The U.S. has deep religious roots, particularly in Protestant Christianity, which shaped the country’s values, laws, and social structures. Over time, this developed into a culture where religious adherence is often linked to personal virtue, patriotism, and even economic success (think: the "Protestant work ethic").
For many white Americans, particularly in conservative regions, religion became not just a set of beliefs but a primary identity marker. Religious communities provided social status, family expectations, and an easy framework for understanding the world. Departing from that framework could mean social exile, which makes questioning those beliefs especially hard.
2. The Influence of Secular/Humanistic Conditioning
On the flip side, other segments of white America—especially in urban centers and academic institutions—reacted against religious dominance by leaning hard into secularism. The Enlightenment, European intellectual traditions, and scientific progress fueled a counter-narrative that valued reason over faith, material reality over spiritual intuition, and skepticism over belief.
This has led to a split: One half of white America clings to high-control religious structures, while the other half adopts a rigid form of secular humanism that often dismisses anything unprovable as irrational. Both are forms of control—one through dogma, the other through intellectual superiority.
Impact on Self-Perception and Society
Regardless of which framework someone was raised in, the effect is profound:
On Self-Worth: If your identity is shaped by external structures—whether religious guilt or intellectual elitism—you struggle to define worth from within.
On Relationships: It becomes difficult to connect authentically when your belief system comes from the hologram you created to operate in the world.
On Career Choices: Many people stay in roles that align with their conditioning rather than their passions, fearing what it means to step outside the "approved" path.
On Social and Political Division: The rigidity of both frameworks contributes to polarization, making it harder for Americans to engage in nuanced conversations about belief, meaning, and truth.
In essence, white Americans—due to historical, social, and cultural factors—often find themselves locked into one of these two extremes. The real challenge (and opportunity) is to step outside of them and create something truly authentic.
This leads us to this truth: most of us don’t know what we believe because we don’t know who we are. Understanding where your beliefs come from is the first step toward reclaiming what is truly yours and who you truly are.

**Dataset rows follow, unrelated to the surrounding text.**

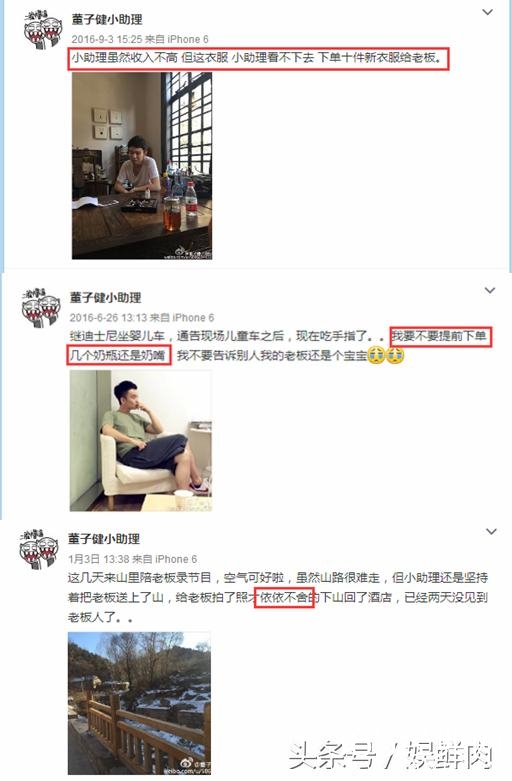Screen dimensions: 512x781
Task: Open photo of man on white armchair
Action: click(141, 441)
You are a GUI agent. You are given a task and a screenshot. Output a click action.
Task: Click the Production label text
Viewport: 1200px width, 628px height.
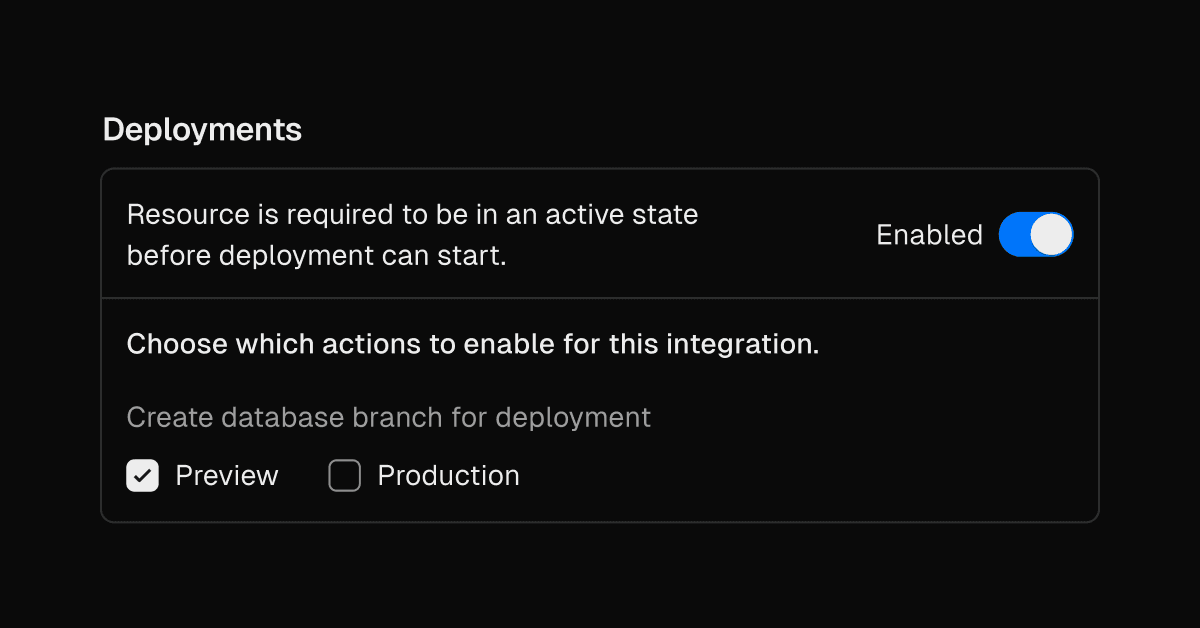[x=448, y=476]
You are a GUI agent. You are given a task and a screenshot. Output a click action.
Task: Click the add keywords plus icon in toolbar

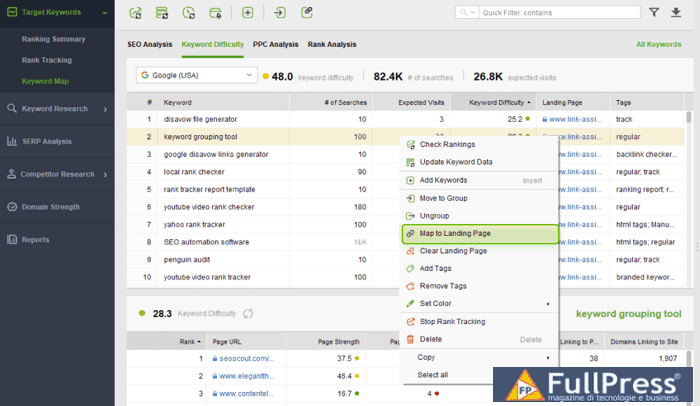point(248,13)
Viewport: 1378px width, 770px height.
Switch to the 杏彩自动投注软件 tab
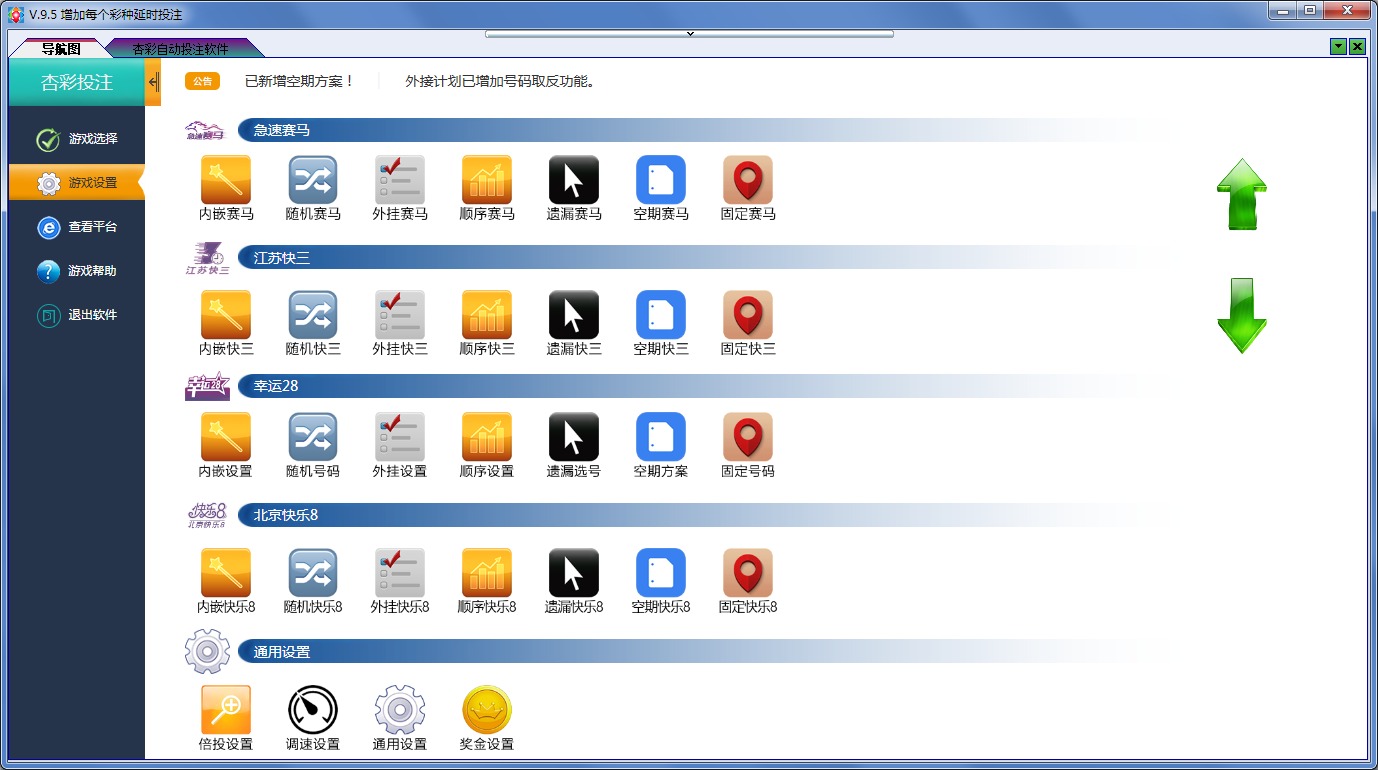pyautogui.click(x=180, y=48)
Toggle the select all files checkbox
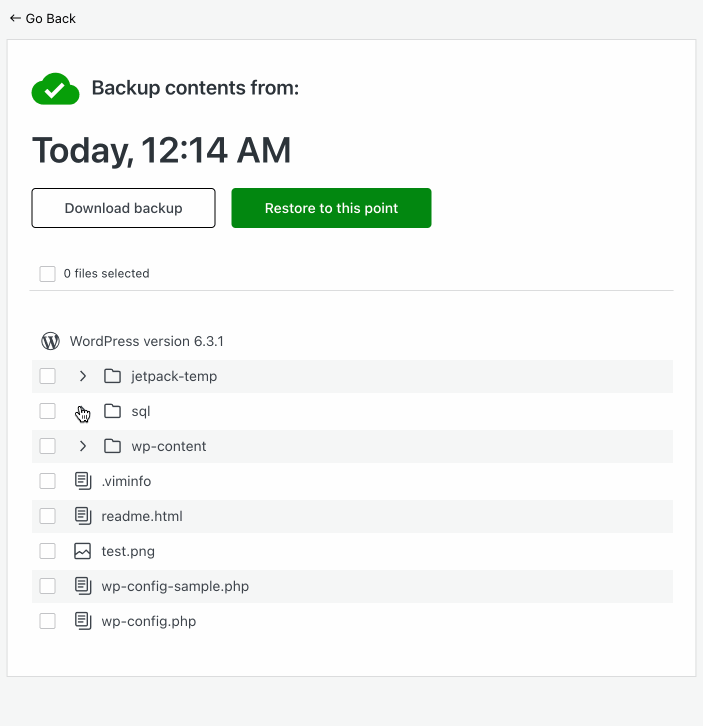This screenshot has width=703, height=726. pyautogui.click(x=47, y=274)
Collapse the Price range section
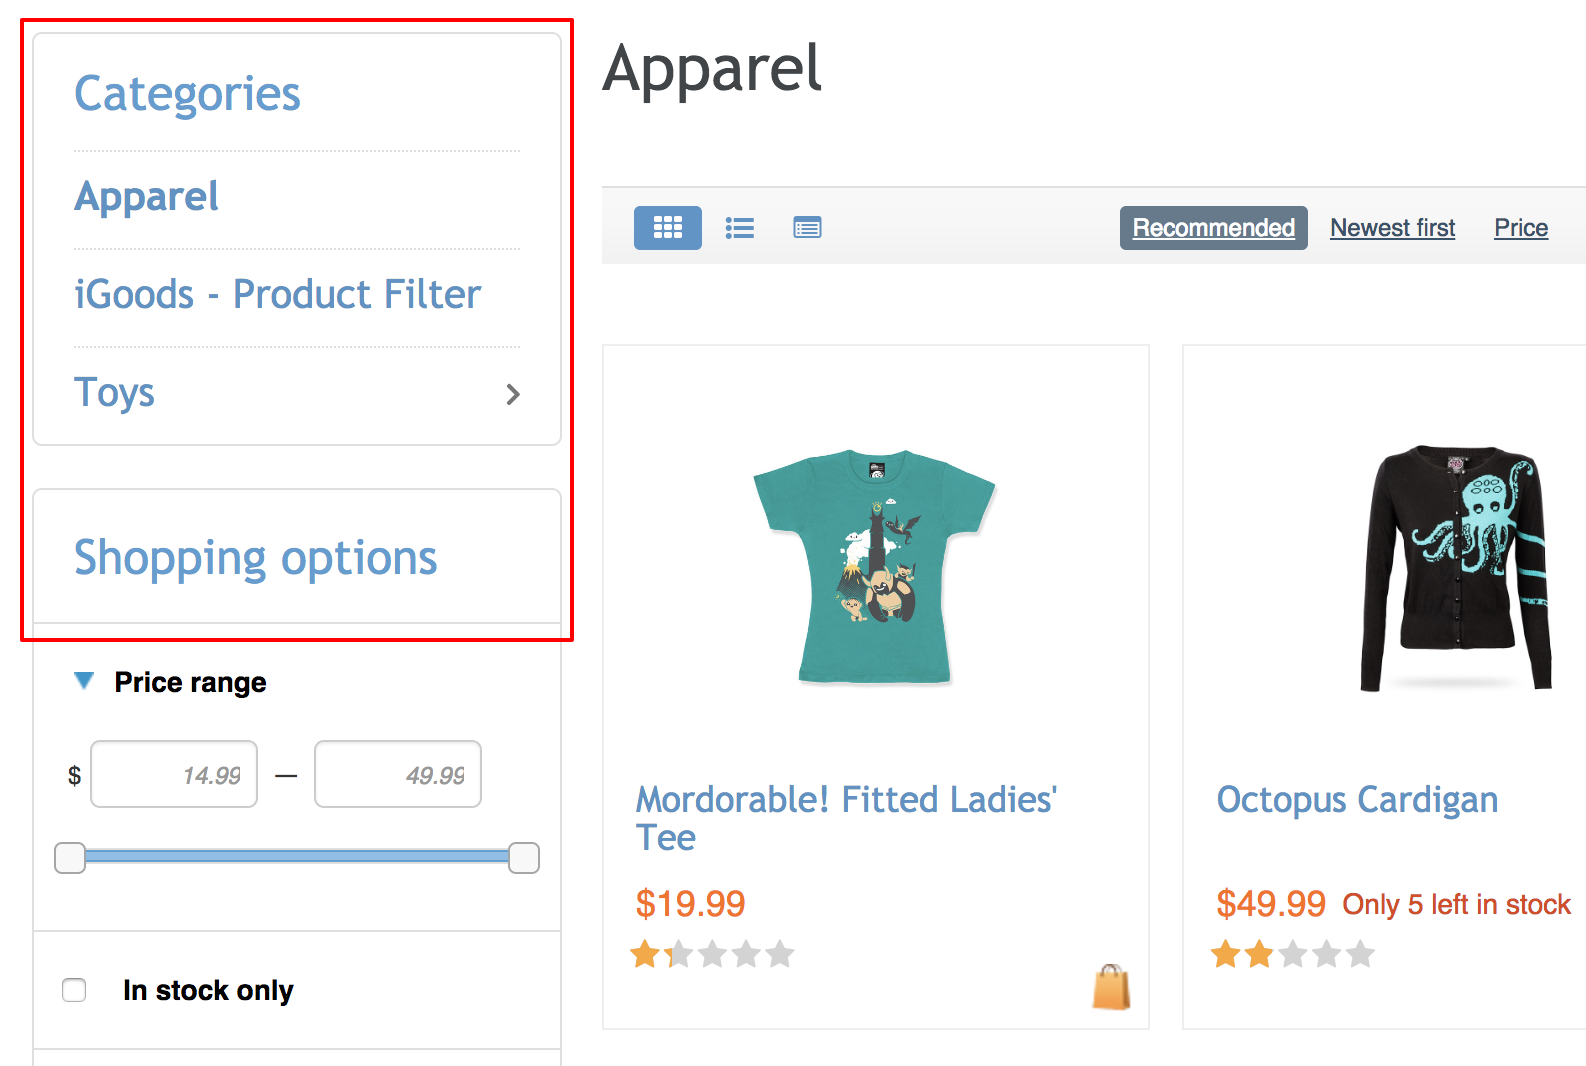Image resolution: width=1586 pixels, height=1066 pixels. click(84, 680)
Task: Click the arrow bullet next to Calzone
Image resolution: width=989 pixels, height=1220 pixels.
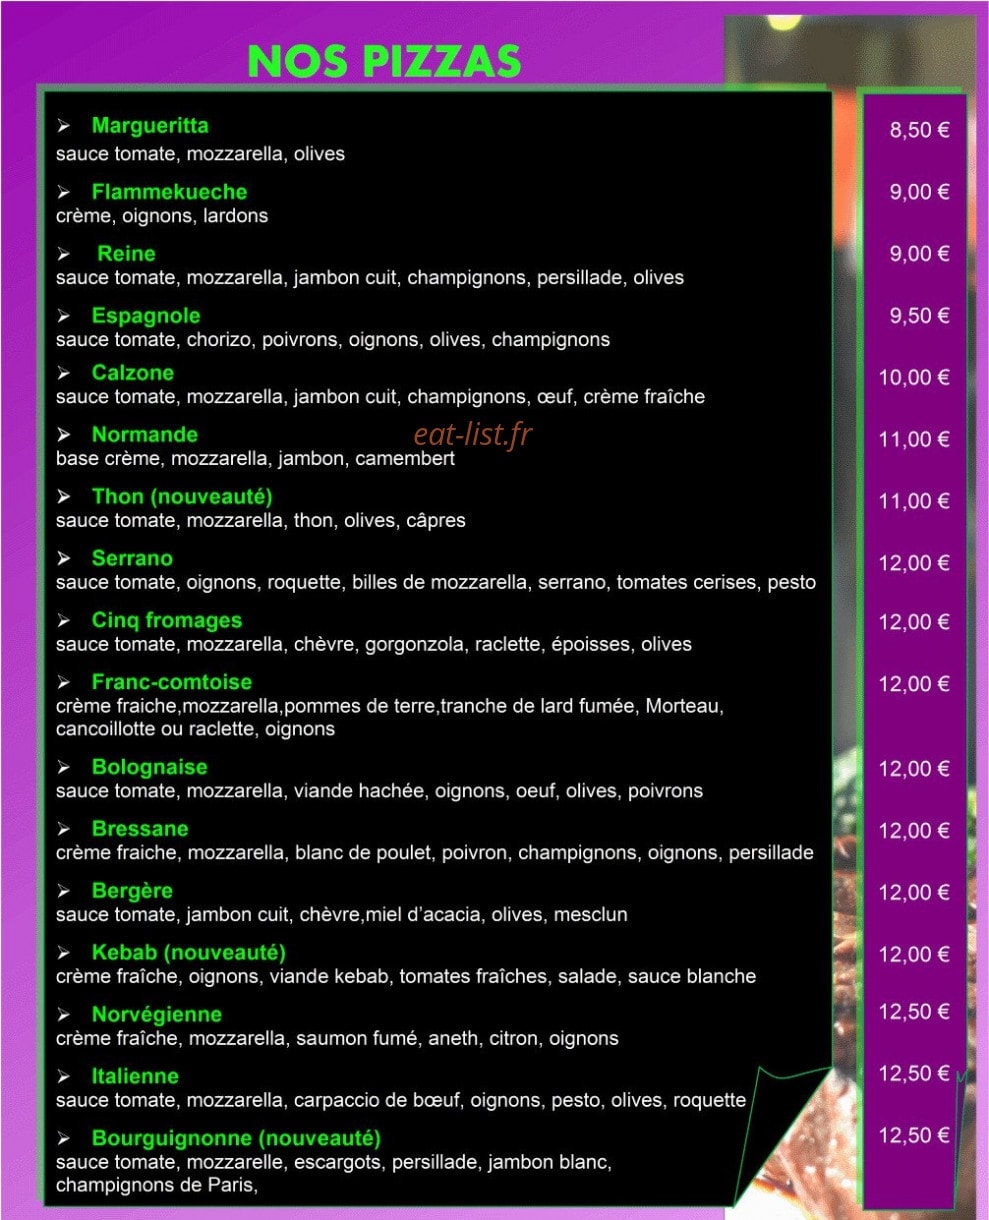Action: 64,373

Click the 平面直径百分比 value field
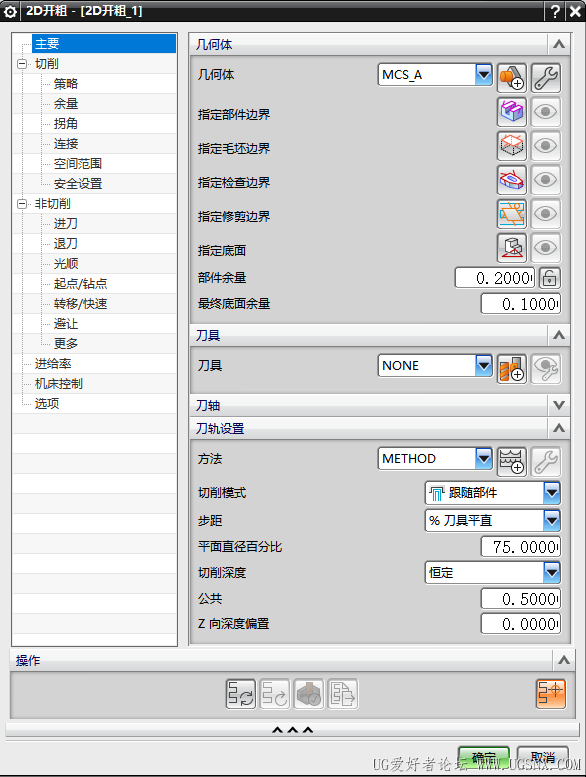click(521, 547)
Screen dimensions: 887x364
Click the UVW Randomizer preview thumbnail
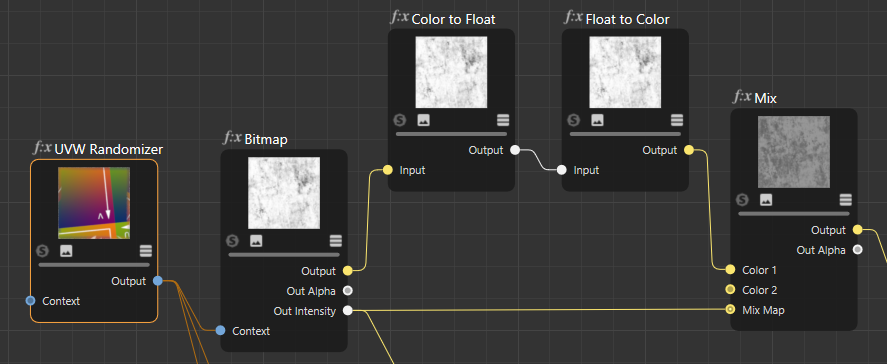click(94, 203)
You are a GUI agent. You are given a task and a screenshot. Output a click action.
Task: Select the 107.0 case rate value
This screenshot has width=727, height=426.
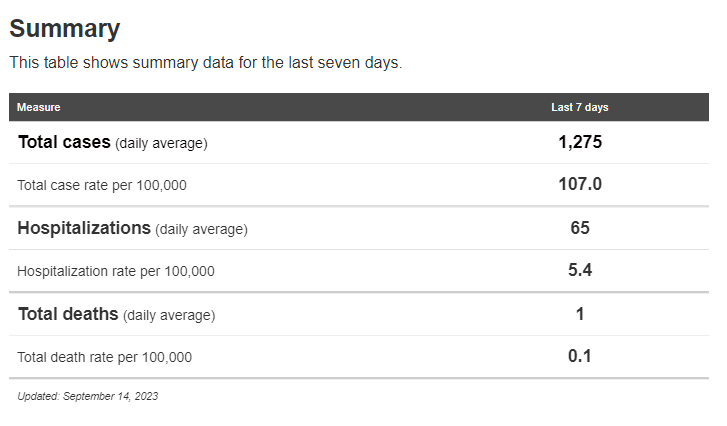[x=580, y=184]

To build a belief system that’s actually yours, you have to start at the core: your Core Self.
The Core Self and the Benchmark of Authentic Belief
The Core Self is the part of you that exists beneath programming, beyond fear, and outside the expectations of others. It’s where your truest self resides—unshaped by external conditioning, unburdened by societal demands. Psychologists describe this inner state using the "8 Cs"—calmness, clarity, curiosity, confidence, courage, creativity, compassion, and connectedness.
These qualities serve as a benchmark for whether a belief is truly yours or merely inherited. Why? Because beliefs rooted in fear, shame, or external approval are not products of the Core Self; they are relics of conditioning. When your beliefs align with the 8 Cs, they come from a place of authenticity rather than reaction. Instead of clinging to certainty out of fear, you hold perspectives with curiosity and confidence. Instead of defending ideas for the sake of belonging, you embrace creativity and courage in shaping what you truly stand for. The goal isn’t just to think differently; it’s to embody the essence of your Core Self in how you believe, question, and grow.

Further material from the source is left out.